> **Work instructions**:
a) In the Susan Low-Beer biography, begin at the words "In 2001, Low-Beer" and stop after "her Rocksbreath work.". Write that passage again, substituting "gallery" for "courtyard".
b) According to the Susan Low-Beer biography, in what year did she complete her MFA at Cranbrook?

- Born: Montreal, Quebec, Canada
- Education: BFA, Mt. Allison University, MFA Cranbrook
- Known for: Ceramic sculptor
- Awards: Saidye Bronfman Award 1999

= Susan Low-Beer =

Canadian ceramic artist

Susan Low-Beer is a Canadian ceramic artist whose figurative work explores psychology, domesticity and women's experience.

==Early life and education==
Low-Beer's early career was as a painter. She studied painting under Alex Colville at Mount Allison University, completing her BFA in 1965. This was followed by an MFA at Cranbrook, which she completed in 1967. While living in California from 1968-1971, she began to experiment with clay sculpture. In 1980, Low-Beer moved to Toronto and began to focus on large figurative works in clay.

==Career==
Low-Beer has created several notable bodies of work. Still Dances, created in 1991, combines several historical references to female forms, including Greek Cycladic sculpture and Romanesque figures, in a series of nine clay sculptures. Mutable Selves, is a series of eight clay and steel sculptures created from 1994-1995.

In 2001, Low-Beer exhibited Rocksbreath, a series of 30 press-moulded figures installed in the Burlington Art Centre courtyard, in a show curated by Jonathan Smith. Two of the figures were subsequently shown in a 2013 retrospective at the Gardiner Museum. This was followed by Tools for Daily Living (2003), a series of paper hangings incorporating clay figures reflecting her Rocksbreath work.

> **Source material**:
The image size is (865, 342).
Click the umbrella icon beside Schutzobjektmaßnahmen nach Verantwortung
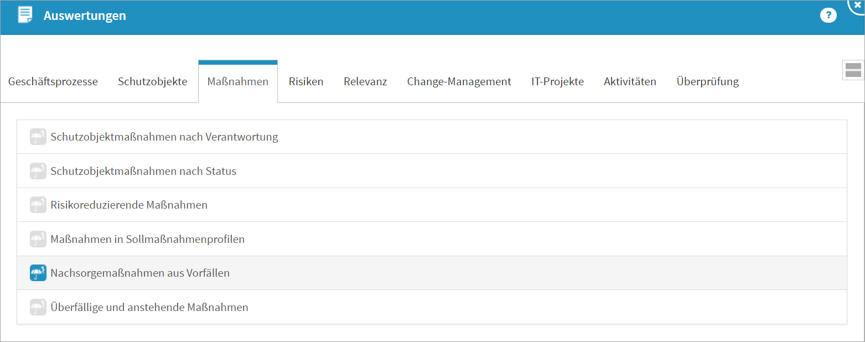coord(38,137)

> **Results**:
a)
In 2001, Low-Beer exhibited Rocksbreath, a series of 30 press-moulded figures installed in the Burlington Art Centre gallery, in a show curated by Jonathan Smith. Two of the figures were subsequently shown in a 2013 retrospective at the Gardiner Museum. This was followed by Tools for Daily Living (2003), a series of paper hangings incorporating clay figures reflecting her Rocksbreath work.

b) 1967